These are the two basic emotions that drive everything you do. If you make a decision out of fear, you’re going in the wrong direction, but if you make your decision out of love, you’re on the right path. This epiphany helped him learn to be comfortable being transparent in his networking and public speaking. 

He now focuses on the value he’s providing in his work, versus wondering what other people are thinking about while he’s speaking. He stopped letting the fear get in his way.

UpCoach

David runs a course called Managing Happiness, which teaches people how to apply business principles to their personal lives. He had a 7% completion rate on the course, which he initially thought was terrible. Turns out that that was actually pretty decent. He decided to try another format to boost his numbers. A cohort-driven process, with a course and Zoom calls and his completion rate went up to 90%. Unfortunately, this method was un-sustainable for him, due to the time and resource burn. 

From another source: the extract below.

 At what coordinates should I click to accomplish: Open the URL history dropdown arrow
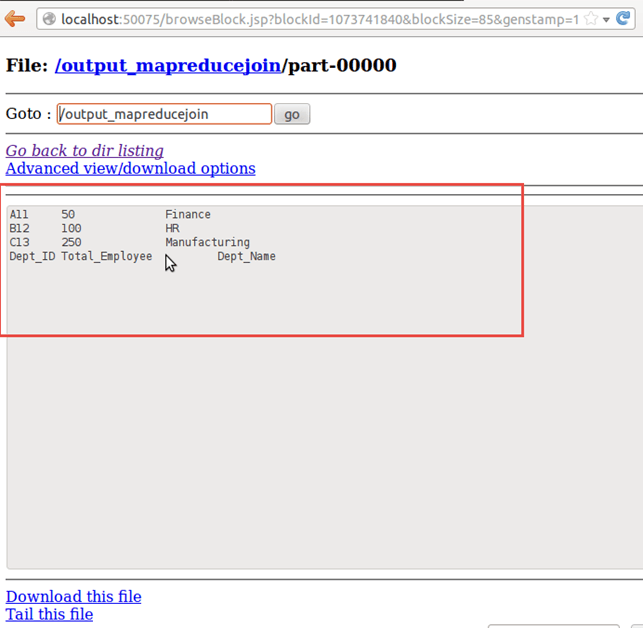click(607, 20)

So David brought the problem to the CTO of one of his businesses and asked him to build a program for him. With continued work it got better and better and it became a great tool to help different cultures run their businesses better. 

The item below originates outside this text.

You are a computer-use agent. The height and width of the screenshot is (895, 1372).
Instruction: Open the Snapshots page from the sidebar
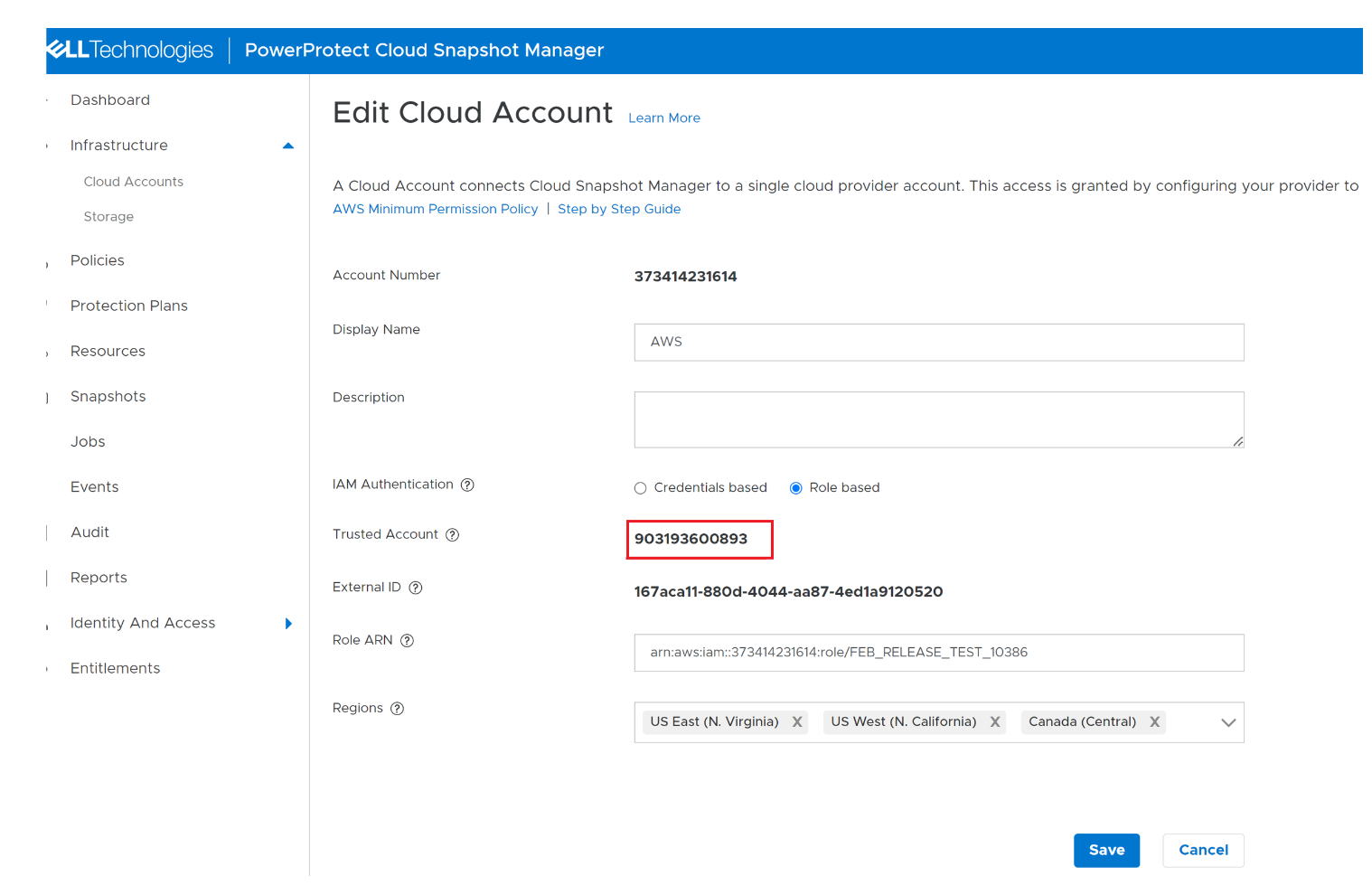(x=108, y=396)

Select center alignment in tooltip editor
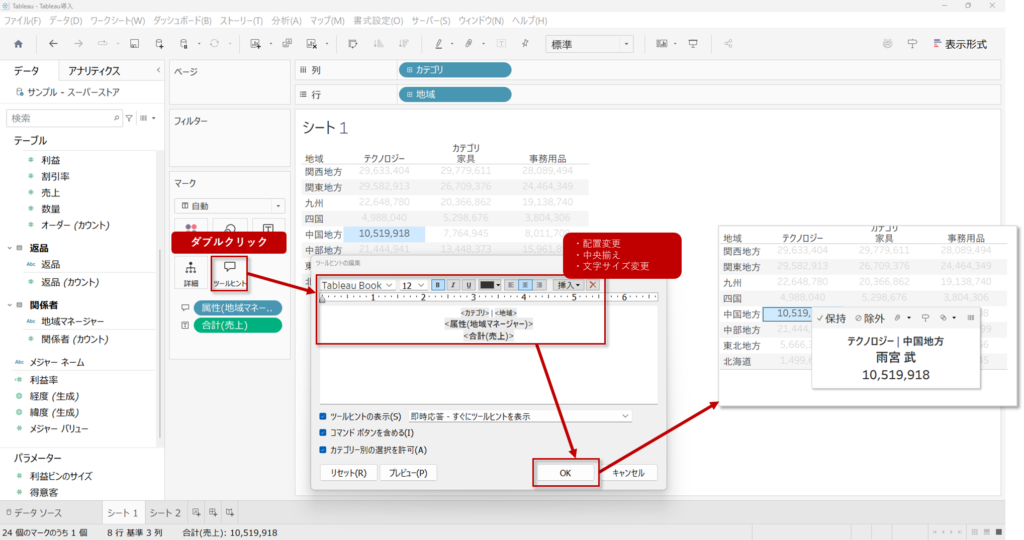pos(525,285)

David showed his product to Todd Herman (author of The Alter Ego Effect) and Todd told him that his product solved about 80% of the problems he had in his coaching business and he wanted in. They went into business with the product, and UpCoach was born!

UpCoach has accountability tools, flexibility, and can basically help you build an entire coaching program, including delivery of your content, keeping track of progress, and uses positive peer pressure to drive consumers to the desired outcome.

It can be used for group coaching, masterminds, and for cohort-based coaching. UpCoach is flexible enough to be used for building a variety of different programs for different styles of coaching. Professional coaches and coaching organizations can make good use of UpCoach.

Managing Happiness

David still has Managing Happiness as his passion project. Using business processes, he gets people to define their vision, mission, and values for the most important areas of their lives and set goals to improve their quality of life and make progress. He also tackles peoples’ habits with them to optimize their experience in life. 

Managing Happiness is run in a group format because David has found that people make the most progress on personal development when they are working in groups. Like-minded peers help each other to be driven and accomplish stuff.

The Future of Personal Development

David wants to build the “Toastmasters of Personal Development.” He hopes to develop self-organized groups all over the world where people help each other to figure out what they really want out of life, what their missions and visions are, and help each other get what they want out of life by holding each other accountable and helping everybody stay on their A game.

I personally love that concept. In America I see a huge divide, where half the country is doing okay, but the other half is barely not homeless, and that lower half is focusing on survival. But, if they could learn the goal setting, the habits, and the techniques, I believe that would help them make their way up. Support groups, whether online or in person could really help a lot of people. 

David is planning for retreats and local meetups, but for now, online is the way to go, and his program is actually quite affordable for anyone who might be interested in his work. Managing Happiness is not a money-making proposition for him, it’s the work he loves to do for the betterment of people everywhere.

David’s introductory three-day program at www.managinghappiness.com is only 200.

Nonprofits Can’t Drive Themselves

Although David likes doing good, he’s not a fan of nonprofits. He describes them as a car without an engine. Someone always has to push it. Keeping some money in the system is like keeping gasoline in the car; it keeps them running. 

If there’s money in the system, a successful enterprise will succeed even more. A lot of nonprofits collapse under their own weight because, the more they do, the more fundraising they have to do to support their efforts. Then they become more of a fundraising engine and end up doing less of what they were meant to do in the first place.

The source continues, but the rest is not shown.